== Short task 1 ==
Copy out the entries word for word, starting at the first line of the entries and ending at the line that contains "Action: click(x=175, y=26)", with both of those lines included.

After all, communities are not judged by whether bad actions occur, but by how the community responds to these bad actions. The Hillel students know that they have allies on campus. That’s important. Still, the majority of the speakers were Jewish students, most of whom were Hillel board members or leaders of Huskies for Israel. Some focused on the shock associated with the repeated manifestations of Antisemitism. Some noted that for the first time they were scared on campus. Some reminded the audience that Hillel and the Jewish community are always there for others who experience discrimination or are the targets of hate. Some talked about Jewish values. Some addressed the unfair treatment Israel receives. Some highlighted a set of very specific action steps that students will be recommending to the University Administration in response to Antisemitism on campus. But, whatever the specific message, all the students spoke eloquently, bravely, and with great pride in being Jewish.

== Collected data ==
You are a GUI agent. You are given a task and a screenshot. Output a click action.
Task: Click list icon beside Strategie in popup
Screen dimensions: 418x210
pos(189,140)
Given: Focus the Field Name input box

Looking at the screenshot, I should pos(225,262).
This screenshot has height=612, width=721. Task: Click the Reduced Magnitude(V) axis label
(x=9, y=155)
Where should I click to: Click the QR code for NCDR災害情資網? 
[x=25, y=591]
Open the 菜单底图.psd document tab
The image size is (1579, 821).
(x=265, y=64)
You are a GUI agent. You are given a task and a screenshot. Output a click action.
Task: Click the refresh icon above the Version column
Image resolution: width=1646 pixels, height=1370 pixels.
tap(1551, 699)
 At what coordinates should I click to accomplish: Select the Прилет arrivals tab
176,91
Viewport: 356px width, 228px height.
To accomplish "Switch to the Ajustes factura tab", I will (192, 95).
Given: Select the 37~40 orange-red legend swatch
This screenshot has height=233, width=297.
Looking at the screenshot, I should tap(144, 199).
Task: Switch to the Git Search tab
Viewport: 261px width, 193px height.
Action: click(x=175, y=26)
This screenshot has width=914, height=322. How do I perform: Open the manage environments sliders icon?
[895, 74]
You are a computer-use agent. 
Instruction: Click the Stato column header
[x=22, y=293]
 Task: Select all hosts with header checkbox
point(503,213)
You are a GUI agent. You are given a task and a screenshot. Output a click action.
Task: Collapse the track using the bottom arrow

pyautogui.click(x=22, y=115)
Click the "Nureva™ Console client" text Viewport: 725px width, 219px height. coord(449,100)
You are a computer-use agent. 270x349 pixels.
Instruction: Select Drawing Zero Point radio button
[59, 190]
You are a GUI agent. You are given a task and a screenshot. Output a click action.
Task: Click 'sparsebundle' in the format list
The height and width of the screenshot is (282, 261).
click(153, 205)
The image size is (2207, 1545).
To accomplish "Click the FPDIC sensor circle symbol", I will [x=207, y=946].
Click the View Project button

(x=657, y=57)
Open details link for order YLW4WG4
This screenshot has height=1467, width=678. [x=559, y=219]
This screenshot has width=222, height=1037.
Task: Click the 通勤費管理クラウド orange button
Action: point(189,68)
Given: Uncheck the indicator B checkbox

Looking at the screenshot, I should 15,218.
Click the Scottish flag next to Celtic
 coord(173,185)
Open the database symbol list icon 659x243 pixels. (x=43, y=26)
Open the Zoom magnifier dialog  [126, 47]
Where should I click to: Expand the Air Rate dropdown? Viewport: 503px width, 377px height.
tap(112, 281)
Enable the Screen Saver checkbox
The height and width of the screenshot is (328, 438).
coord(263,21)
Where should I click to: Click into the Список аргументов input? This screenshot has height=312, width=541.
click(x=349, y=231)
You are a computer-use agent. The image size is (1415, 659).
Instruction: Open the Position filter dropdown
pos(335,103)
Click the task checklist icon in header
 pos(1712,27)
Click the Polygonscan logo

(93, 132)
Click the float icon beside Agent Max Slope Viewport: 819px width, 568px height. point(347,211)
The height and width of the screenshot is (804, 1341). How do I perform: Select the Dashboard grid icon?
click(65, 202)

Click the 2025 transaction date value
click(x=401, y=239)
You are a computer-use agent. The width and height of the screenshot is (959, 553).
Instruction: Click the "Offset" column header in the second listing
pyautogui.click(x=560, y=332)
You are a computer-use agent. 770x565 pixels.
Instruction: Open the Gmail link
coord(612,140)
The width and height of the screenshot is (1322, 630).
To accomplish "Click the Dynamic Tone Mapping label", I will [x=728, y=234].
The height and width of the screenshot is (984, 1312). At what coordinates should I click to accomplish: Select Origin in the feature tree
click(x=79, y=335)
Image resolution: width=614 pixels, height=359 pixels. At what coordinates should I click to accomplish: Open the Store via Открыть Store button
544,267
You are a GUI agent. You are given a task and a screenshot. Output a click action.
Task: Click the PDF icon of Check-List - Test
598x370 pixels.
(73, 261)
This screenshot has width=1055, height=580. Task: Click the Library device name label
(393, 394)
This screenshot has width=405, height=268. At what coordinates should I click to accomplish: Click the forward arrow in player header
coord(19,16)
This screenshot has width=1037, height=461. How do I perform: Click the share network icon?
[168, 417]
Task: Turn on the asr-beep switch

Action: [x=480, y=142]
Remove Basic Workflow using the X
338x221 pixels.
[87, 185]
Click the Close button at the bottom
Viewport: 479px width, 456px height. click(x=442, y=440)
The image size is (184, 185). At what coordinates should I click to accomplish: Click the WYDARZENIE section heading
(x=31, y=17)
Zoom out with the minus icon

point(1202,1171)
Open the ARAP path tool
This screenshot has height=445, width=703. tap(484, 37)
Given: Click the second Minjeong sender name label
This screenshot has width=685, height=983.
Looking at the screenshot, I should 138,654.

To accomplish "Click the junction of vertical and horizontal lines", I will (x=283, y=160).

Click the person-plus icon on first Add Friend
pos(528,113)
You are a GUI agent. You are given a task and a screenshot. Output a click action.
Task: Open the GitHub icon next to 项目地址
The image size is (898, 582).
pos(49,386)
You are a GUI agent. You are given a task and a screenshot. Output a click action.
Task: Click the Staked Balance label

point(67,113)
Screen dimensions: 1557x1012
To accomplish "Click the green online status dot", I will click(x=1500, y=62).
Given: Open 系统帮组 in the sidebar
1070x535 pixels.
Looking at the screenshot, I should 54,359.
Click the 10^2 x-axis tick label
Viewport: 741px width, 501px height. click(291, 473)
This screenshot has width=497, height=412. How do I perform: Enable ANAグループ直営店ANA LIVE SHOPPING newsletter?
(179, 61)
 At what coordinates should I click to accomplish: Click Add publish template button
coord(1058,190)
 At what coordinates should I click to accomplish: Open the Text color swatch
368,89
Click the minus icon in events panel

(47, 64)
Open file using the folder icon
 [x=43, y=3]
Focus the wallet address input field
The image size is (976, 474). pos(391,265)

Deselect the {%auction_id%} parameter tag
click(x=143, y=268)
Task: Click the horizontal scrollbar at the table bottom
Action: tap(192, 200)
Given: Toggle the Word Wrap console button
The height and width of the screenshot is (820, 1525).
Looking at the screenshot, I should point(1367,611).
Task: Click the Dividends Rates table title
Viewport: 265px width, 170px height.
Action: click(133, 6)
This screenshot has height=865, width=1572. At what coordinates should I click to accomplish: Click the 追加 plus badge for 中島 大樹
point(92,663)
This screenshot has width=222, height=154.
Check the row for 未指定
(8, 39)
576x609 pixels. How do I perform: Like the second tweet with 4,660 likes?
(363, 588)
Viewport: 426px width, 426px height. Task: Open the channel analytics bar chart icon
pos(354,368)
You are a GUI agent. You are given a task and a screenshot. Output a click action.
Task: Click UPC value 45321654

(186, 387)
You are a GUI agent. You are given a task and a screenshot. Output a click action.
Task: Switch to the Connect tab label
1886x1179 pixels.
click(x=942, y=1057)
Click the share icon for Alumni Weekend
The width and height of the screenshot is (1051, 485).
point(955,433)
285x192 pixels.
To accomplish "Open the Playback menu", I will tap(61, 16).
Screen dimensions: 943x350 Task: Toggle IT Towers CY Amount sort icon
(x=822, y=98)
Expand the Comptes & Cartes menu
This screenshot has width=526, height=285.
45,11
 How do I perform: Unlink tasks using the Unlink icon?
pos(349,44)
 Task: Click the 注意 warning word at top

== Short task 2 ==
In the passage about antisemitism on campus, who were most of the speakers?

== Right answer 1 ==
You are a GUI agent. You are given a task and a screenshot. Output a click action.
Task: Click list icon beside Strategie in popup
Screen dimensions: 418x210
pos(189,140)
Given: Focus the Field Name input box

Looking at the screenshot, I should pos(225,262).
This screenshot has height=612, width=721. Task: Click the Reduced Magnitude(V) axis label
(x=9, y=155)
Where should I click to: Click the QR code for NCDR災害情資網? 
[x=25, y=591]
Open the 菜单底图.psd document tab
The image size is (1579, 821).
(x=265, y=64)
You are a GUI agent. You are given a task and a screenshot. Output a click action.
Task: Click the refresh icon above the Version column
Image resolution: width=1646 pixels, height=1370 pixels.
tap(1551, 699)
 At what coordinates should I click to accomplish: Select the Прилет arrivals tab
176,91
Viewport: 356px width, 228px height.
To accomplish "Switch to the Ajustes factura tab", I will (192, 95).
Given: Select the 37~40 orange-red legend swatch
This screenshot has height=233, width=297.
Looking at the screenshot, I should tap(144, 199).
Task: Switch to the Git Search tab
Viewport: 261px width, 193px height.
Action: click(x=175, y=26)

== Right answer 2 ==
Jewish students, most of whom were Hillel board members or leaders of Huskies for Israel.